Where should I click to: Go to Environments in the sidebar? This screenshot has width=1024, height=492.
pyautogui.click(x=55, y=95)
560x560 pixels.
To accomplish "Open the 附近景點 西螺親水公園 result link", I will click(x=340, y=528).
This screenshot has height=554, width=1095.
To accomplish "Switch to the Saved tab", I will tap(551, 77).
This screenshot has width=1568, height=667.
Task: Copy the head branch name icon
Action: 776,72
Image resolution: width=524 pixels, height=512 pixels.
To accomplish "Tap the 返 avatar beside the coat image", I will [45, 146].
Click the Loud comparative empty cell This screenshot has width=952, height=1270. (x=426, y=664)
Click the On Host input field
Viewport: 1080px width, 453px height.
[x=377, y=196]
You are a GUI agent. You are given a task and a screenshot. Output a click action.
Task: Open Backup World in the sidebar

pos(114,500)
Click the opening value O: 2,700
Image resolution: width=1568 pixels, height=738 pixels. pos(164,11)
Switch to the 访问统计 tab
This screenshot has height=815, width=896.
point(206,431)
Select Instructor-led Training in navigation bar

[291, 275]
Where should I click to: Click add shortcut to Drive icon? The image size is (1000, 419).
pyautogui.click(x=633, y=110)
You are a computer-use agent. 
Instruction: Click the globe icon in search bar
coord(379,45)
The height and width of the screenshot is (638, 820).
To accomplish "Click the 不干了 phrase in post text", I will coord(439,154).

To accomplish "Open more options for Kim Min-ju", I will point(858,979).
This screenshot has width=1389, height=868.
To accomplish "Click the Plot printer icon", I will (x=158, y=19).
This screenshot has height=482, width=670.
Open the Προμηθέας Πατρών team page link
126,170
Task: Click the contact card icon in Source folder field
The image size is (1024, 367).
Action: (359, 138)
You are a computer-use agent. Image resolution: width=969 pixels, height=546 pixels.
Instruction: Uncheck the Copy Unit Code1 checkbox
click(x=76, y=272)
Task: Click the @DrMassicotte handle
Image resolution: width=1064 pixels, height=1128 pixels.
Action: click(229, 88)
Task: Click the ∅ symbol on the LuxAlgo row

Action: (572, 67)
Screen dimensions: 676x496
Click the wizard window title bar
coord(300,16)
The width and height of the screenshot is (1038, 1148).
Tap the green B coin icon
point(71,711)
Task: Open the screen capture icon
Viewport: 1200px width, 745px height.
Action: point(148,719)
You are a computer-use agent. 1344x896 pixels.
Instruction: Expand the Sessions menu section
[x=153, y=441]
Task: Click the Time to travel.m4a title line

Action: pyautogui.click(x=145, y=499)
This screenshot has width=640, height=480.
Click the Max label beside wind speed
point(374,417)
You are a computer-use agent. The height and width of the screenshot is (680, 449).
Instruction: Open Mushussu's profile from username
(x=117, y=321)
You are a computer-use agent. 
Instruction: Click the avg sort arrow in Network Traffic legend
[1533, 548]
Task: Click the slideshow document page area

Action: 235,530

- - - - - - -

→ **Problem**:
Exactly as given, repeat every record above.

→ **Output**:
Where should I click to: Go to Environments in the sidebar? This screenshot has width=1024, height=492.
pyautogui.click(x=55, y=95)
560x560 pixels.
To accomplish "Open the 附近景點 西螺親水公園 result link", I will click(x=340, y=528).
This screenshot has height=554, width=1095.
To accomplish "Switch to the Saved tab", I will tap(551, 77).
This screenshot has width=1568, height=667.
Task: Copy the head branch name icon
Action: 776,72
Image resolution: width=524 pixels, height=512 pixels.
To accomplish "Tap the 返 avatar beside the coat image", I will [45, 146].
Click the Loud comparative empty cell This screenshot has width=952, height=1270. (x=426, y=664)
Click the On Host input field
Viewport: 1080px width, 453px height.
[x=377, y=196]
You are a GUI agent. You are given a task and a screenshot. Output a click action.
Task: Open Backup World in the sidebar

pos(114,500)
Click the opening value O: 2,700
Image resolution: width=1568 pixels, height=738 pixels. pos(164,11)
Switch to the 访问统计 tab
This screenshot has height=815, width=896.
point(206,431)
Select Instructor-led Training in navigation bar

[291, 275]
Where should I click to: Click add shortcut to Drive icon? The image size is (1000, 419).
pyautogui.click(x=633, y=110)
You are a computer-use agent. 
Instruction: Click the globe icon in search bar
coord(379,45)
The height and width of the screenshot is (638, 820).
To accomplish "Click the 不干了 phrase in post text", I will coord(439,154).

To accomplish "Open more options for Kim Min-ju", I will point(858,979).
This screenshot has width=1389, height=868.
To accomplish "Click the Plot printer icon", I will (x=158, y=19).
This screenshot has height=482, width=670.
Open the Προμηθέας Πατρών team page link
126,170
Task: Click the contact card icon in Source folder field
The image size is (1024, 367).
Action: (359, 138)
You are a computer-use agent. Image resolution: width=969 pixels, height=546 pixels.
Instruction: Uncheck the Copy Unit Code1 checkbox
click(x=76, y=272)
Task: Click the @DrMassicotte handle
Image resolution: width=1064 pixels, height=1128 pixels.
Action: click(229, 88)
Task: Click the ∅ symbol on the LuxAlgo row

Action: (572, 67)
Screen dimensions: 676x496
Click the wizard window title bar
coord(300,16)
The width and height of the screenshot is (1038, 1148).
Tap the green B coin icon
point(71,711)
Task: Open the screen capture icon
Viewport: 1200px width, 745px height.
Action: point(148,719)
You are a computer-use agent. 1344x896 pixels.
Instruction: Expand the Sessions menu section
[x=153, y=441]
Task: Click the Time to travel.m4a title line

Action: pyautogui.click(x=145, y=499)
This screenshot has width=640, height=480.
Click the Max label beside wind speed
point(374,417)
You are a computer-use agent. The height and width of the screenshot is (680, 449).
Instruction: Open Mushussu's profile from username
(x=117, y=321)
You are a computer-use agent. 
Instruction: Click the avg sort arrow in Network Traffic legend
[1533, 548]
Task: Click the slideshow document page area

Action: 235,530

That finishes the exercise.